Security researchers have identified a sophisticated attack campaign weaponizing the popular note-taking app Obsidian to deploy malware against cryptocurrency and finance professionals. The scheme exploits legitimate community plugins to execute malicious code without triggering traditional security defenses.
Elastic Security Labs published findings on April 15 detailing how attackers pose as venture capital representatives on LinkedIn before moving conversations to Telegram. The bait? Discussions about cryptocurrency liquidity solutions that eventually lead victims to install Obsidian and connect to attacker-controlled cloud vaults.
How the Attack Works
The attack chain begins when victims enable community plugin synchronization on a shared vault—standard functionality that Obsidian users routinely activate. A trojanized Shell Commands plugin then executes attacker-defined code the moment someone opens the vault.

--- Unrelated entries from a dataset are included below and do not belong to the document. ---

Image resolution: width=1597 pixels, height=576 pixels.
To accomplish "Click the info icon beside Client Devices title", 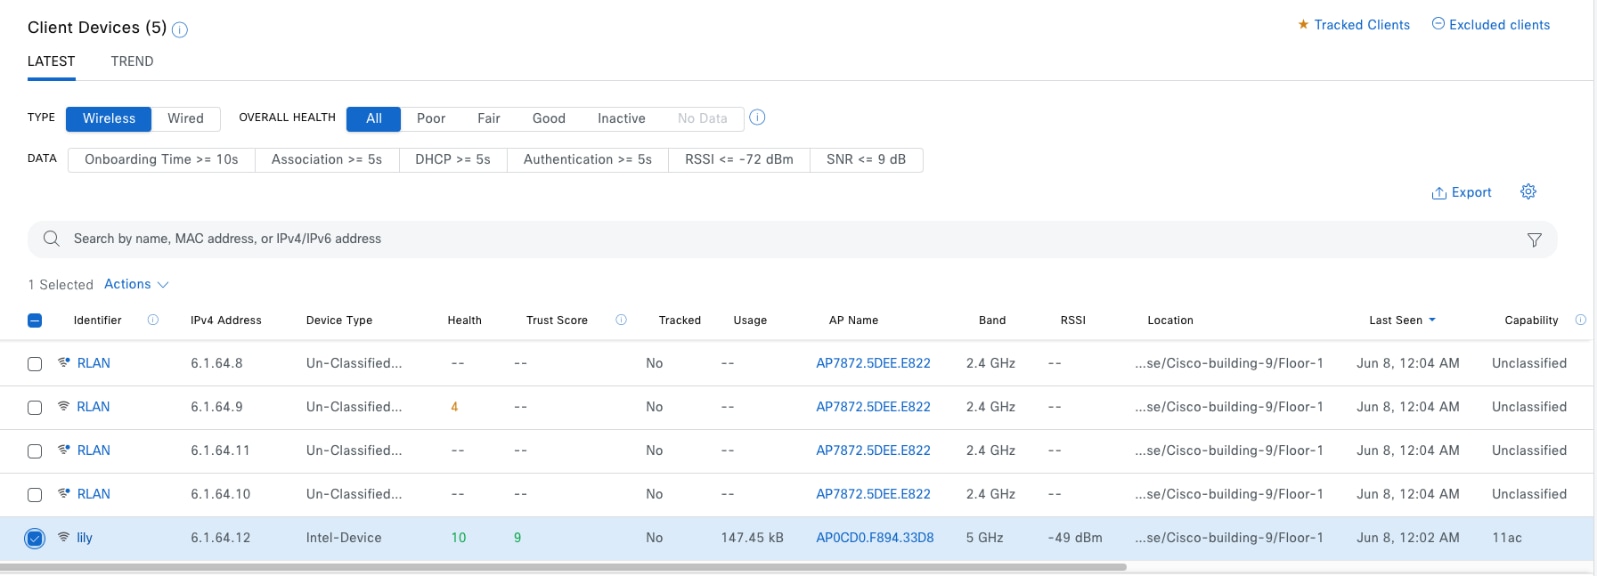I will [x=180, y=30].
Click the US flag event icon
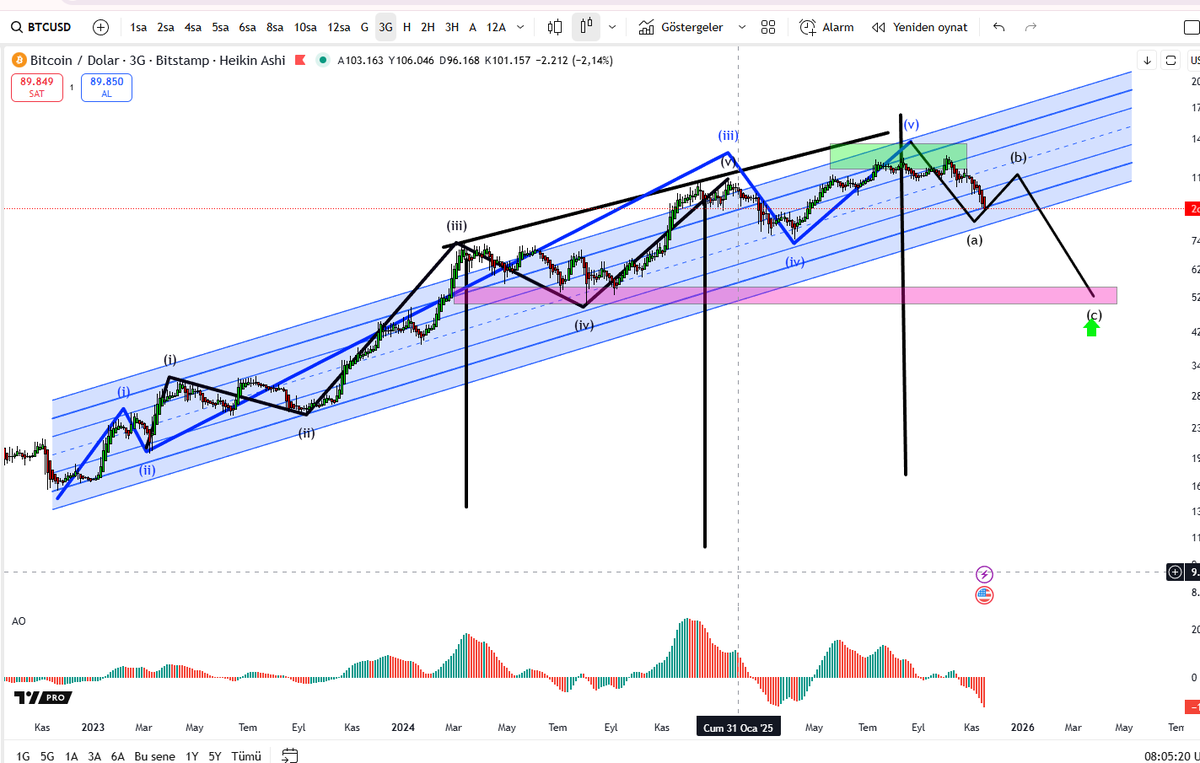Screen dimensions: 1200x763 (x=984, y=595)
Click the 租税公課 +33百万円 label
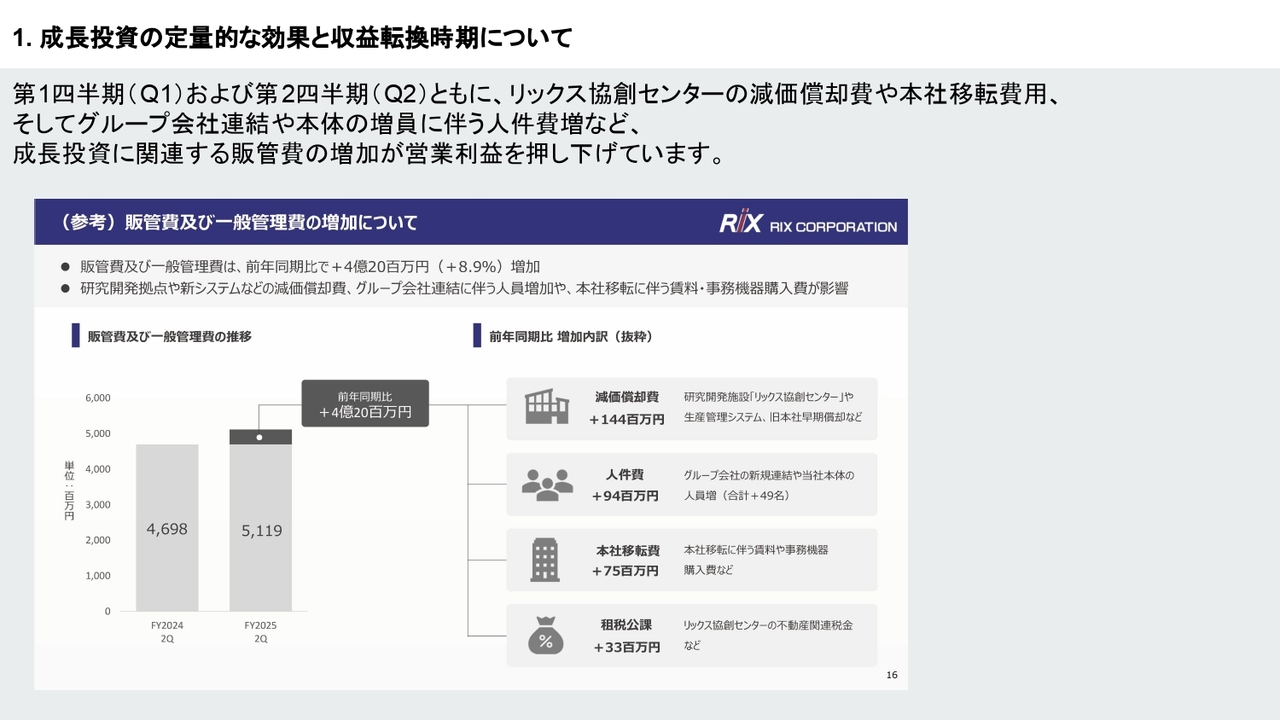This screenshot has height=720, width=1280. click(x=626, y=636)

“This vault is the initial access vector,” Elastic researchers wrote. “Once opened in Obsidian, the target is instructed to enable community plugins sync. After that, the trojanized plugins silently execute the attack chain.”
Both Windows and macOS systems are vulnerable. The payload delivers a previously undocumented remote access trojan that Elastic dubbed PHANTOMPULSE, which grants attackers full device control including keylogging, screenshot capture, and privilege escalation.
Blockchain-Based Command Infrastructure
PHANTOMPULSE employs an unusual command-and-control mechanism that reads instructions from on-chain transaction data across three separate blockchain networks. Because blockchain transactions are immutable and publicly accessible, the malware can always locate its controllers without relying on servers that defenders could block.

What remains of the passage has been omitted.